Now that the Australian winter conference season has passed, it’s a good time to think about what could be done to raise the awareness of casual issues at key higher education conferences next year. So thanks to those who shared on Twitter details of next July’s HERDSA conference in Melbourne:
One of the demands facing contemporary higher education is to prepare students for life and work in a complex and uncertain future. Students and staff are expected to have high levels of adaptability, digital and information literacy to navigate an evolving education and employment landscape.
Indeed. Whether or not you’re in a position to go through the HERDSA selection process this year, it’s obvious that we’re stuck in a cycle of anxiety theming for sector conferences, who nonetheless manage time and again to miss the question of casualisation.
What’s happening elsewhere?
This week, a cheer for those who are working effectively to keep casualisation in view. Like Yiyo, adjunct Bruce Caron has clear, practical ideas for ways things could improve in his post “Escape from the Planet of the Adjuncts“, for the HASTAC blog—including that it’s time to bring tenure itself to an end, given that it serves so few, and enables the exploitation of so many.
Gary Rhoades is the Director of the Center for the Study Of Higher Education at the University of Arizona, and a prominent critic of working conditions in the US. Here’s an excerpt from his excellent essay “We Are All Contingent” in the summer edition of the AFT newsletter (and thanks to Robyn May for the prompt):
Like so many others in this post-industrial economy, in some sense, we are all also service workers, fighting against the push to make all employment at-will. We need to form common cause to change that, as workers in the early 20th century did in a manufacturing economy. The path to that collective success is not through framing ourselves in terms of our plight, our lost professional and privileged status, or the fact that we have lower wages than our education merits. The path lies in aligning ourselves and our conditions of work to the students and communities we serve and to the growing populations of underserved prospective students.
Thanks to Gavin Moodie for passing on details of a report prepared for the Higher Education Quality Council of Ontario, The “Other” University Teachers: Non-Full-Time Instructors at Ontario Universities. The report is covered by Leo Charbonneau for the Margin Notes blog, in a post with several other useful links. The situation is familiar to Australian researchers: data on rates of casualisation is not consistently collected or shared, nor are working conditions for academic casuals consistent.
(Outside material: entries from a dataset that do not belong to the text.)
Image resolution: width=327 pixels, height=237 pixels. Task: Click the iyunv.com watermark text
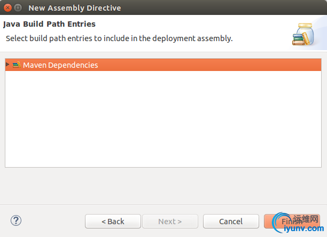[297, 230]

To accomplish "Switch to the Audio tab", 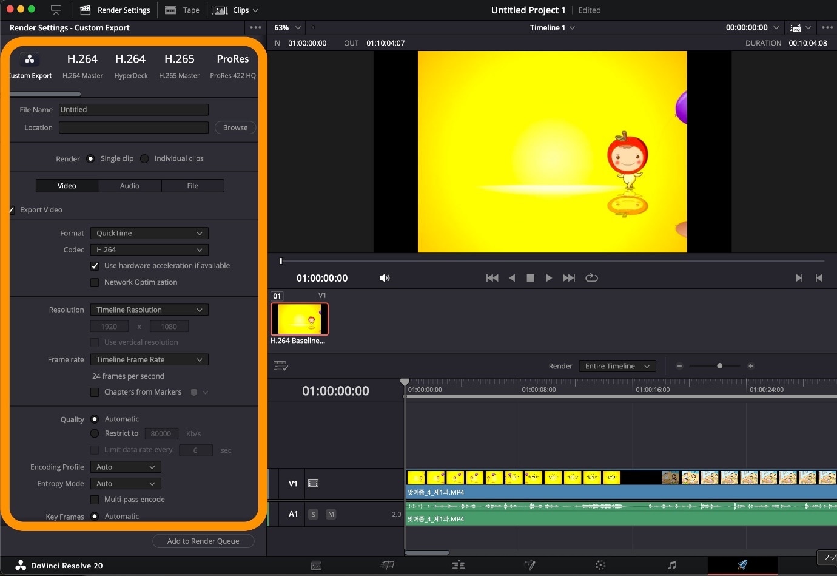I will pos(130,186).
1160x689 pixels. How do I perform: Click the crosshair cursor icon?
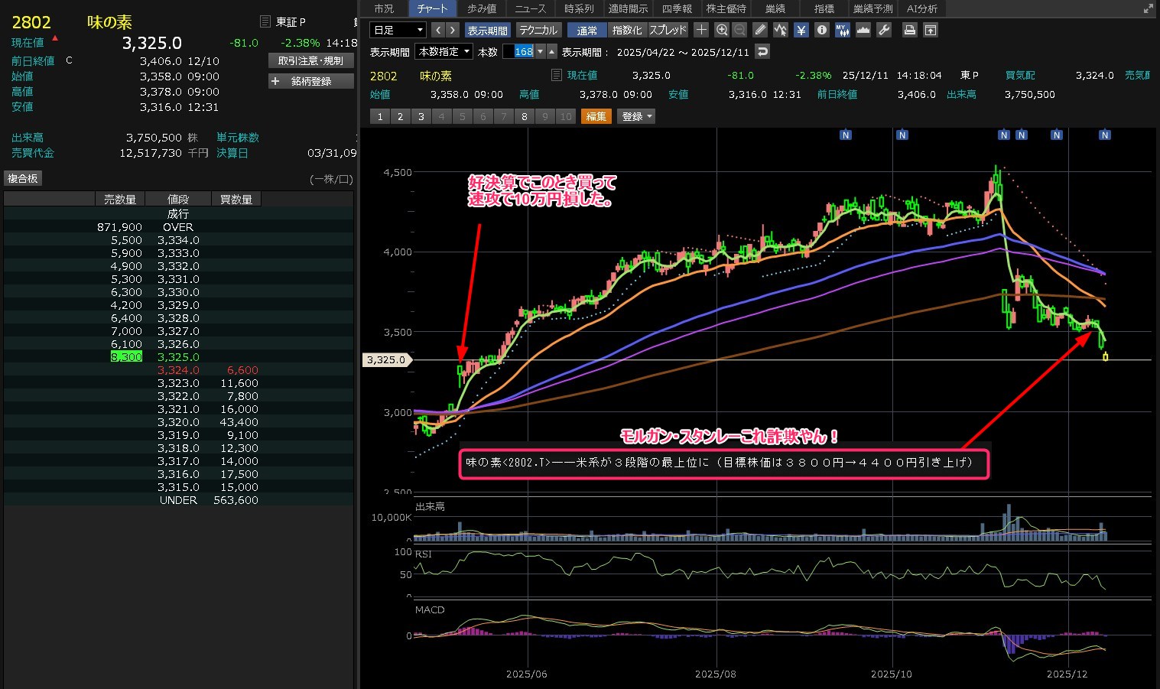(x=701, y=30)
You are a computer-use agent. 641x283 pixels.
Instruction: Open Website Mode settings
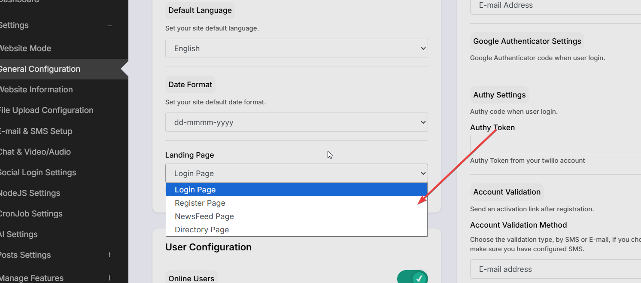26,49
But Canada suffers more than Australia from comparisons with the dire situation in the US. As one commenter puts it:
Moreover, any haste in the “takeaway” of Canadian sessionals being better compensated than their US colleagues risks the equally hasty conclusion of being complicit with many of the egregious issues facing many of our sessionals since “it could be worse” instead of shifting the discourse to the more productive “it could be much better.”
E Tammy Kim has written a very thorough account of the US situation for AlJazeera America—if you’re not familiar with the complexities of US adjunct organisation, especially in relation to the emergence of national unionisation, “Low Wage Professors Battle ‘Adjunctivitis‘” will fill you in.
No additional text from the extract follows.